WORK TO COMPLETE: Among the entries below, copy only the span from the line containing "This screenshot has height=436, width=640." through the line containing "1024x463 pixels.". Do so exactly, and skip the pictures.

PROVIDED DATA:
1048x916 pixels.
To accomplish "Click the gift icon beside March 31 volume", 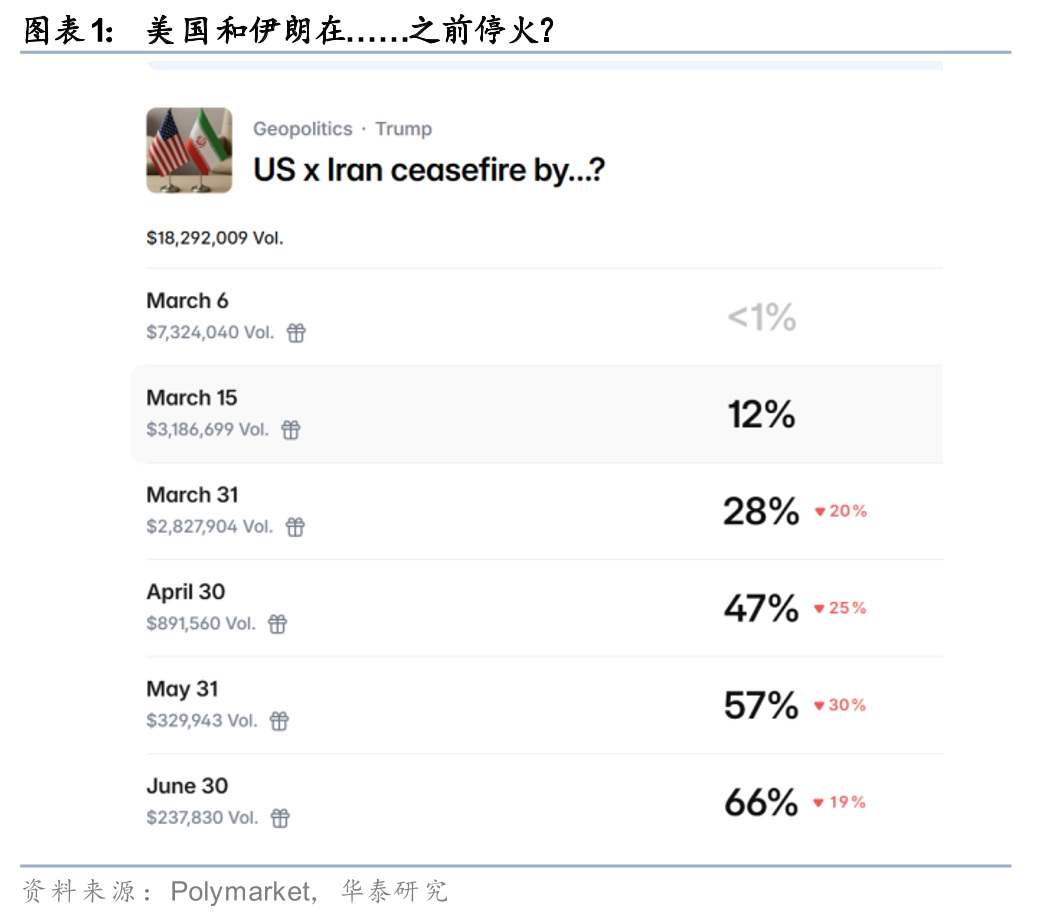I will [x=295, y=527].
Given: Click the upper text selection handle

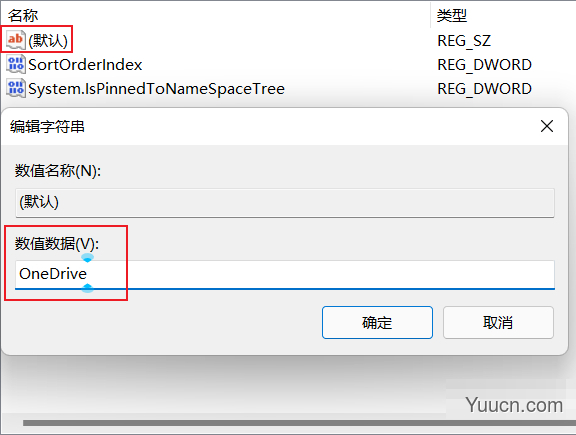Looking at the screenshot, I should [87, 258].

--

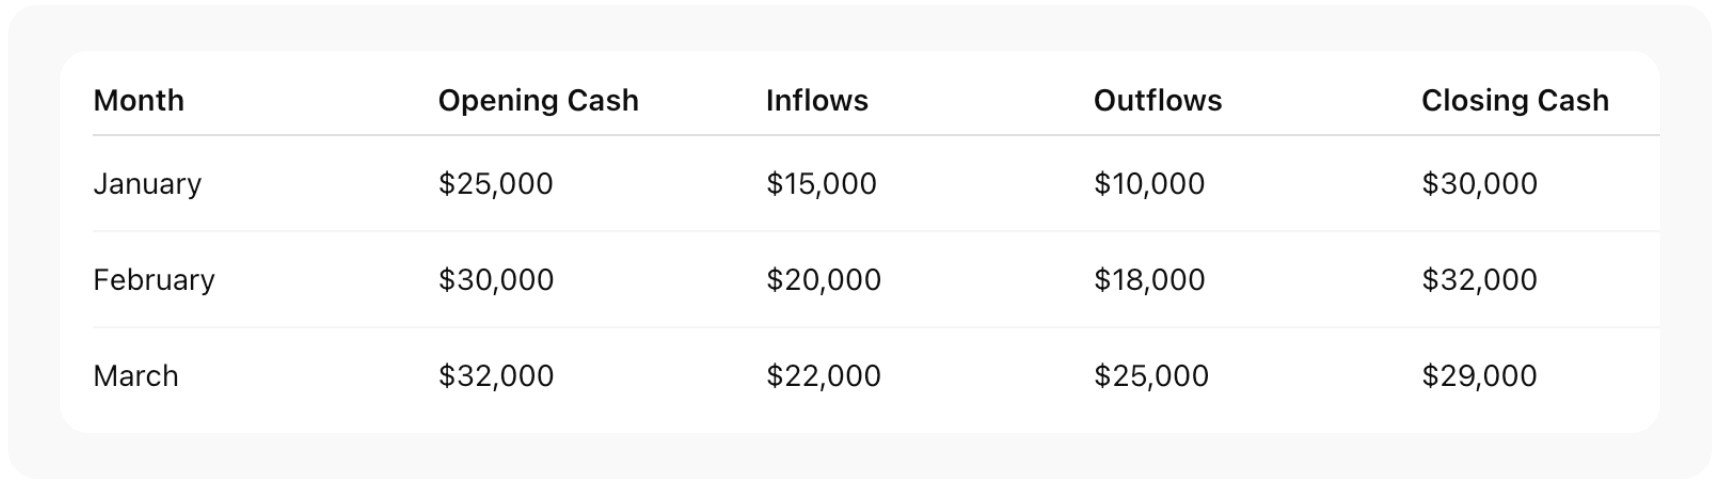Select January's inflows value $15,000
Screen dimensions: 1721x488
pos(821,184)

---

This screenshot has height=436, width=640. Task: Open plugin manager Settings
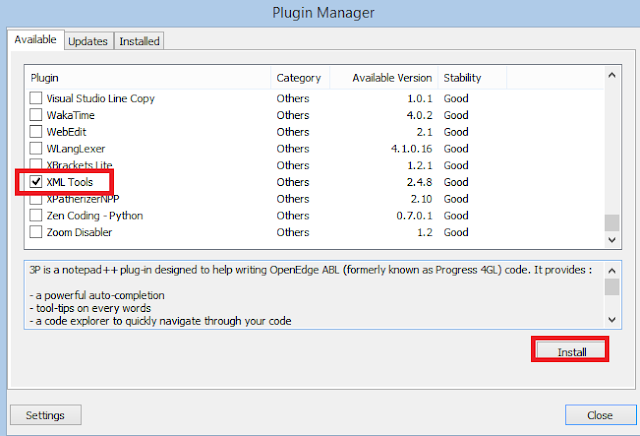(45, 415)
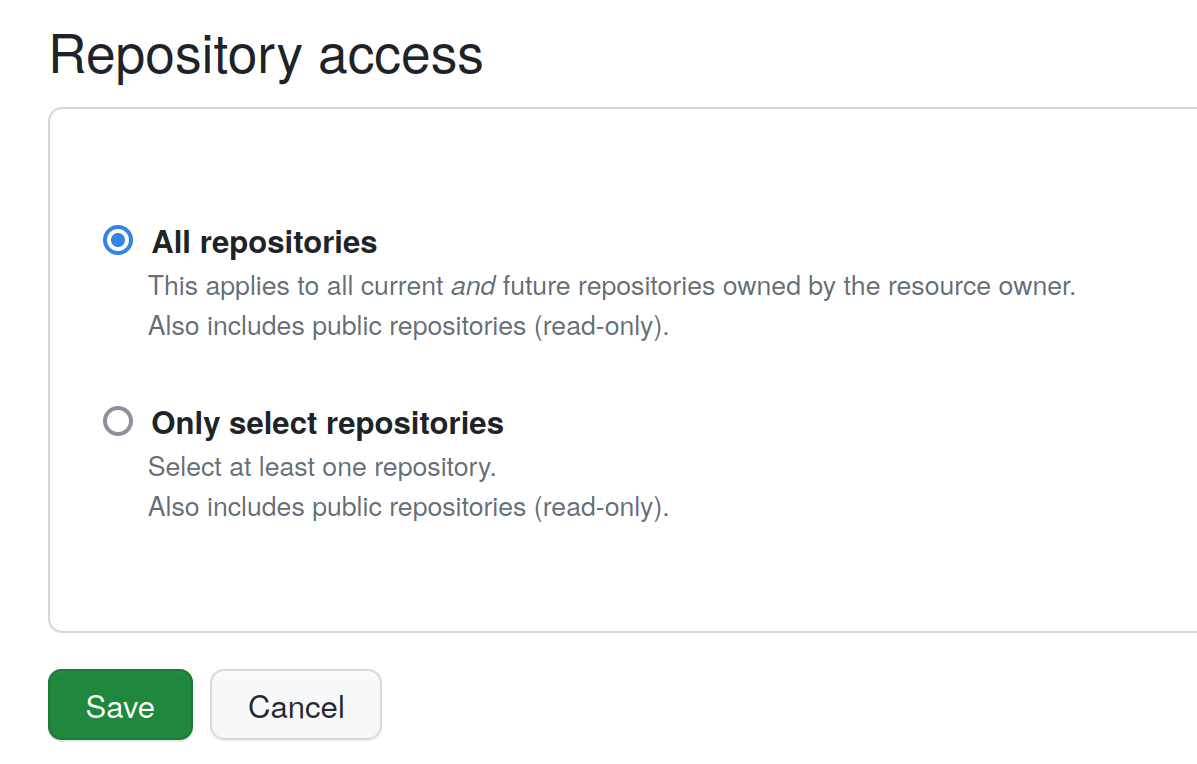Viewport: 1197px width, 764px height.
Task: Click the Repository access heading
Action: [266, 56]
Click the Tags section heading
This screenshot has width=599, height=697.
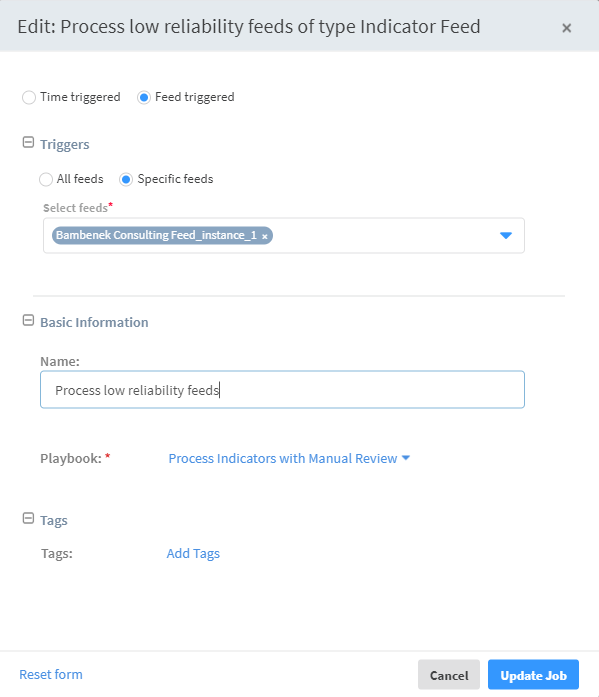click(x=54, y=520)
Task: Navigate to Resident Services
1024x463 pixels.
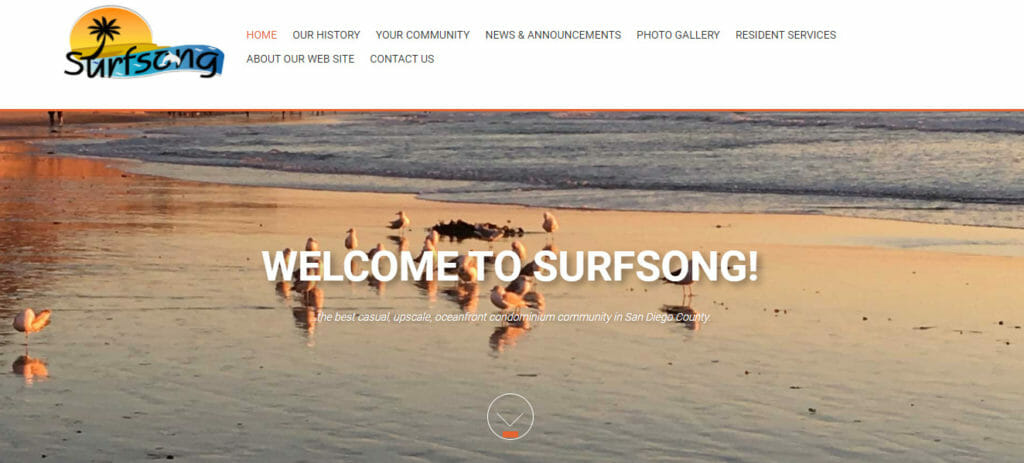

RESPONSE BELOW:
This screenshot has height=436, width=640. Task: Open plugin manager Settings
(45, 415)
Viewport: 1197px width, 764px height.
Task: Click the Repository access heading
Action: [266, 56]
Click the Tags section heading
This screenshot has width=599, height=697.
click(x=54, y=520)
Task: Navigate to Resident Services
1024x463 pixels.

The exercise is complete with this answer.